Zum Abschluss gibt es mit "Shadowland" noch eine Rock-Pop-Nummer, die alle vorhergehenden Song-Bestandteile, wie eingängige Melodien, Ohrwurmrefrains, aber auch den stupiden Rhythmus und die abgenudelten Hintergrundgesänge zu einem angenehmen Mainstream-Pop werden lassen. Das Lied beschreibt die wirtschaftlich schwierige Lage vieler Menschen im ländlichen Missouri, die an der Armutsgrenze leben müssen. Die USA sind eben für Viele nicht das gelobte Land. Die Wirklichkeit sieht häufig anders aus, als man es uns manchmal suggeriert: Es gibt in der Regel keine soziale Absicherung, keine bezahlbare Krankenkasse und keine lukrativen Jobs. Da kann der Verlust der Arbeitsstelle oder eine teure Krankheit leicht zur Obdachlosigkeit führen. Ein heikles Thema mit gesellschaftlichem Zündstoff.

"Ozarker" ist ein durchwachsenes Werk geworden. Mit Stärken in der Melodiebildung, einem engagierten, die Gehörgänge ausfüllenden, voluminösen Gesang sowie einer prägnanten, knackigen Gitarrenarbeit. Schwächen bestehen in der rhythmischen Ausgestaltung und der altbackenen Produktion, die an verunglückte Singer-Songwriter-Alben der 1980-er Jahre erinnert, welche sich abhängig von einer damals angesagten monoton-aufdringlichen Taktstruktur machten. Einerseits muss die positive Motivation zur Weiterentwicklung gelobt werden, andererseits ist eine teilweise halbgar ausgeführte Pop-Schiene mit Hang zur Schnulze wahrzunehmen. Dennoch: Die positiven Aspekte überwiegen bei "Ozarker" bei Weitem. 
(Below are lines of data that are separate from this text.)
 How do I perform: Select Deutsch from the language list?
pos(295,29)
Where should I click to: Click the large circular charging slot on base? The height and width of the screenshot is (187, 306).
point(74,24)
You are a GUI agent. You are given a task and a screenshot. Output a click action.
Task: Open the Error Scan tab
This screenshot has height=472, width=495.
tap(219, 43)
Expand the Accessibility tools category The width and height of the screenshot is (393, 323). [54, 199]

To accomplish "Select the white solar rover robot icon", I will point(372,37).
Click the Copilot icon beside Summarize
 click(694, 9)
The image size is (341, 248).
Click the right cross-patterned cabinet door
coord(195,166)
Israel Nash ist ein Guter, der allerdings schon großartigere Alben aufgenommen hat, unter anderem gehören "Israel Nash`s Rain Plans" von 2013 und "Israel Nash`s Silver Season" aus 2015 dazu. "Ozarker" ist im Gegensatz dazu nicht unbedingt innovativ, dafür aber bodenständig-solide und markiert eventuell den Aufbruch zu einer weiteren Entwicklungsstufe. Warten wir es einfach mal gespannt ab, was der Mann noch an Ideen im Köcher hat. 
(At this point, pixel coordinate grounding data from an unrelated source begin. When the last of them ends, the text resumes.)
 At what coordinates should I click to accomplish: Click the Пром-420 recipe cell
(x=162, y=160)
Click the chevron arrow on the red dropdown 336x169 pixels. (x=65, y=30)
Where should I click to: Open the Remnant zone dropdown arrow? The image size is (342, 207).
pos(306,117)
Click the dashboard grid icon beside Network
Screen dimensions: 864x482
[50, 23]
Wer sowohl Tom Petty mit seinem "Full Moon Fever" oder den späten Bob Seger ("Against The Wind") oder Bruce Hornsby ("The Way It Is") schätzt, sollte sich "Ozarker" unbedingt anhören, denn eine gewisse Geistesverwandtschaft ist zwischen den eben genannten Künstlern vorhanden. Auch unter Musikern gibt es ja schließlich so etwas wie familiäre Verknüpfungen - auch beim Sound.